If you define that your test expects an exception and none is thrown, the test fails immediately.

expectException - Literal Value

When you provide a literal value, it should take the form of the canonical class name of the exception that is expected. In these cases, Mule always throws a MuleMessagingException. MUnit validates the provided classname if the underlying cause of the MuleMessagingException thrown is of the exact same type.

When providing exceptions in this way, a subclass of the provided exception does not pass the validation — MUnit looks for the exact same type.

expectException - MEL Expression Value

If you choose to use expressions, Mule itself offers a collection of MEL expressions that simplifies the validations of the exceptions thrown.

Name Description

exception.causedBy(exception_type)

Evaluates if the exception was caused by an (instance of) the provided exception type. Example: exception.causedBy(org.mule.example.ExceptionType)

exception.causedExactlyBy(exception_type)
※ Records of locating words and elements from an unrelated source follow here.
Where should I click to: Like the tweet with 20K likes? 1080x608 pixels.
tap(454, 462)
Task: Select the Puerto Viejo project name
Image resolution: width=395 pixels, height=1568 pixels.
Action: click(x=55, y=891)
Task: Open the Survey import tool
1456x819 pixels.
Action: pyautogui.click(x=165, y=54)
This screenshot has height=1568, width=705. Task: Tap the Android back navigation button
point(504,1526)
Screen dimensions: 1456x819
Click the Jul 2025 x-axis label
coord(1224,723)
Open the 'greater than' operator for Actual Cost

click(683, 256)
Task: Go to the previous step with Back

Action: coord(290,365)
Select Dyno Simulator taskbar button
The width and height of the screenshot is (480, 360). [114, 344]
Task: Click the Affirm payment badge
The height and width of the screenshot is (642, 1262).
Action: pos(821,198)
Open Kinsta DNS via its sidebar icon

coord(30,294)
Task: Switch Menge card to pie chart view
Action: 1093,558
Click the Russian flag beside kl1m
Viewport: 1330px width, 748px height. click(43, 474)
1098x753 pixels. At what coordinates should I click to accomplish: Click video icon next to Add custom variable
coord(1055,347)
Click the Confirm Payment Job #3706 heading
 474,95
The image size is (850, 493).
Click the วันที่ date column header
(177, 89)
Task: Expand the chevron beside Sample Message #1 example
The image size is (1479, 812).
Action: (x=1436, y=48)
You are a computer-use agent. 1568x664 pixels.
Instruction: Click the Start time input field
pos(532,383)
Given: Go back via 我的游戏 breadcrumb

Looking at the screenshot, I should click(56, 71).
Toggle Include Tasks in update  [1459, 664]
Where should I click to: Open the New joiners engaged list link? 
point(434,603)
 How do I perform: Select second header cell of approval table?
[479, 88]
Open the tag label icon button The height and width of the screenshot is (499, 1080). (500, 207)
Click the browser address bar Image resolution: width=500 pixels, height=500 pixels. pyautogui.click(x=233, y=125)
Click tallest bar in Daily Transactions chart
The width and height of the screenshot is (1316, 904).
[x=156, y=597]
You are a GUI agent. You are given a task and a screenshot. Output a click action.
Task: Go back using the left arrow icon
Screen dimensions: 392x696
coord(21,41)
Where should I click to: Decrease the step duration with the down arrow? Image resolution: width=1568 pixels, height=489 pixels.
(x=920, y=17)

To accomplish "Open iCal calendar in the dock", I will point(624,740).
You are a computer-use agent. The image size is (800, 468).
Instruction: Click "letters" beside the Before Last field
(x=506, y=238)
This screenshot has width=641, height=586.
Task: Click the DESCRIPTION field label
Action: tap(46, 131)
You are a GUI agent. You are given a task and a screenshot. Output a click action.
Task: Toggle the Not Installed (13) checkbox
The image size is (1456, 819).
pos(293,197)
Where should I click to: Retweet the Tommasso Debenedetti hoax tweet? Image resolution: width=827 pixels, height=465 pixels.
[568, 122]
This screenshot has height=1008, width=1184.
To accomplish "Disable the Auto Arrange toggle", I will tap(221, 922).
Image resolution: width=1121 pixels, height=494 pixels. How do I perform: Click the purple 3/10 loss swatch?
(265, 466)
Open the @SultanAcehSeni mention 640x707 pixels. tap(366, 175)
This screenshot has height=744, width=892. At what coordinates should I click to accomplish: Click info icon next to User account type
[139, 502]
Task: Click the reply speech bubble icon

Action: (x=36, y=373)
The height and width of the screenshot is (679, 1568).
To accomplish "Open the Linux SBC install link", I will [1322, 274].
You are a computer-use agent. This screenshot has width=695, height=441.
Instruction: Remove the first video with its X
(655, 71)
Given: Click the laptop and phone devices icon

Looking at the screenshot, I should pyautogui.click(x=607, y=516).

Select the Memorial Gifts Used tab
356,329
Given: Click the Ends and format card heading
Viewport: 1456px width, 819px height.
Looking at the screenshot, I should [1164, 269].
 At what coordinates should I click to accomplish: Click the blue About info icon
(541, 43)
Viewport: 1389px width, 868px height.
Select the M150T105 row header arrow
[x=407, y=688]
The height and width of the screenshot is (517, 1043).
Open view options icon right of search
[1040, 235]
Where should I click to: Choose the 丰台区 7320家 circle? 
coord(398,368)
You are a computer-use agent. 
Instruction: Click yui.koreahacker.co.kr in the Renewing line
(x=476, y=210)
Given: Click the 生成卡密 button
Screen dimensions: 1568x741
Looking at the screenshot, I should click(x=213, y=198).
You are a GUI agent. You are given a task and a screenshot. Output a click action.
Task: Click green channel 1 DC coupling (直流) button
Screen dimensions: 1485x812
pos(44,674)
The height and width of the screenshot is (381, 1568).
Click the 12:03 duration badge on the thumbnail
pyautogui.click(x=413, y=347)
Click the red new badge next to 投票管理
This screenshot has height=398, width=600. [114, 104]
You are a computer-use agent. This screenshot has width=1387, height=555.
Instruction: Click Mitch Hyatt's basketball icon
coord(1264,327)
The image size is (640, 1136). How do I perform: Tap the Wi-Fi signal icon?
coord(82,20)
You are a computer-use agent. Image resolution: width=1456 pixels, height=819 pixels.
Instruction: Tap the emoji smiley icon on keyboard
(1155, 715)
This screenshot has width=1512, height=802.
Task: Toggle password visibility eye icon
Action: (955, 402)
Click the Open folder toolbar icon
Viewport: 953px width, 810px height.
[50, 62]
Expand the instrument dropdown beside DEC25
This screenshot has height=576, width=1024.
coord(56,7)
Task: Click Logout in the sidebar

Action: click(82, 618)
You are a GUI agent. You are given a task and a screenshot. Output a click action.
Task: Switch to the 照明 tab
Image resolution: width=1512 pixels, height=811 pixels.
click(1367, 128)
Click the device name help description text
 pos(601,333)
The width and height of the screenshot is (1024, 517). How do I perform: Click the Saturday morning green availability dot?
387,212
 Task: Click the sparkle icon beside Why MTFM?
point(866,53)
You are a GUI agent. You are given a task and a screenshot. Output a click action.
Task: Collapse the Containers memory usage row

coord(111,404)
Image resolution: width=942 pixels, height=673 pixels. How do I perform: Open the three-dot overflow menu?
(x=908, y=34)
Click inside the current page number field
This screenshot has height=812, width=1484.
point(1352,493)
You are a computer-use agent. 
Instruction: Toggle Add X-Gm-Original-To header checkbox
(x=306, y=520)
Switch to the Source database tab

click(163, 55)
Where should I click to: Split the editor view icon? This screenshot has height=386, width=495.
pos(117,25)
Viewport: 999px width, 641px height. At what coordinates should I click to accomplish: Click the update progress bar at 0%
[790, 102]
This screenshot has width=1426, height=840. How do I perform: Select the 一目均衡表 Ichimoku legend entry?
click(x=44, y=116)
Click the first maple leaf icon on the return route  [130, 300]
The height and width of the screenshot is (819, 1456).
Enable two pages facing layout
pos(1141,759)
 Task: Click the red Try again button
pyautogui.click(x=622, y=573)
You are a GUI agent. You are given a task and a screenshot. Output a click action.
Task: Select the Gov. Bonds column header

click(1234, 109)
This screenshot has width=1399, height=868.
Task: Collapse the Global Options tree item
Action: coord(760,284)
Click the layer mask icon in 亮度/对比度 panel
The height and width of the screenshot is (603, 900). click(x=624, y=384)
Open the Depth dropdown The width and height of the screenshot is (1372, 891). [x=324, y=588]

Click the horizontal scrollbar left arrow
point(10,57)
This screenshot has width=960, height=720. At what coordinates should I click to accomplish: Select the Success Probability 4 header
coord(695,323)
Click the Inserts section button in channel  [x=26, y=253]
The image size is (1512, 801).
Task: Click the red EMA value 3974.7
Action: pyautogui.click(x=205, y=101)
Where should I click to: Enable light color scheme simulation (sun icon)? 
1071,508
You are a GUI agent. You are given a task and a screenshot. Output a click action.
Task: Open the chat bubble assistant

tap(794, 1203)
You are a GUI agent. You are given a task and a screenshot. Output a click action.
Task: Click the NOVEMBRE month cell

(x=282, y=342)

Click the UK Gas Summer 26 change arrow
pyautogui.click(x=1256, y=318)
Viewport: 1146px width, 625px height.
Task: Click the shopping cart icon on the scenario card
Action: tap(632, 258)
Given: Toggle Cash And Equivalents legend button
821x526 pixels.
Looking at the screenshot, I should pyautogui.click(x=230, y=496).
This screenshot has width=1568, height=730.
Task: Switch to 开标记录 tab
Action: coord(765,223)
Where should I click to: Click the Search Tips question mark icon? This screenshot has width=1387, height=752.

Evaluates if the exception was caused by the specific exception type provided, discarding all other exception types. For example, if the provided exception type is NullPointerException, the expression returns true only if the test returns a NullPointerException. Example: exception.causedExactlyBy(org.mule.example.ExceptionType)

exception.causeMatches(<regex>)

Checks the cause exception type name matches the provided regex. Supports any java regex plus, prefix, suffix. Example: exception.causeMatches(org.mule.example.*)

You can combine any expressions as a boolean expression. For example:
exception.causeMatches('*') && !exception.causedBy(java.lang.ArithmeticException) && !exception.causedBy(org.mule.api.registry.ResolverException)

This MEL expression is meant to be used with the expressions listed above, but no verification is performed done to avoid other usages. The only contract being enforced is: The MEL expression should return a boolean value. If true, the test is successful.

If the MEL expression returns something that cannot be cast to a Boolean value, the test fails.

All MEL expression shortcuts, such as message or payload, are valid. Just bear in mind that if an exception is thrown, the original payload most likely is lost.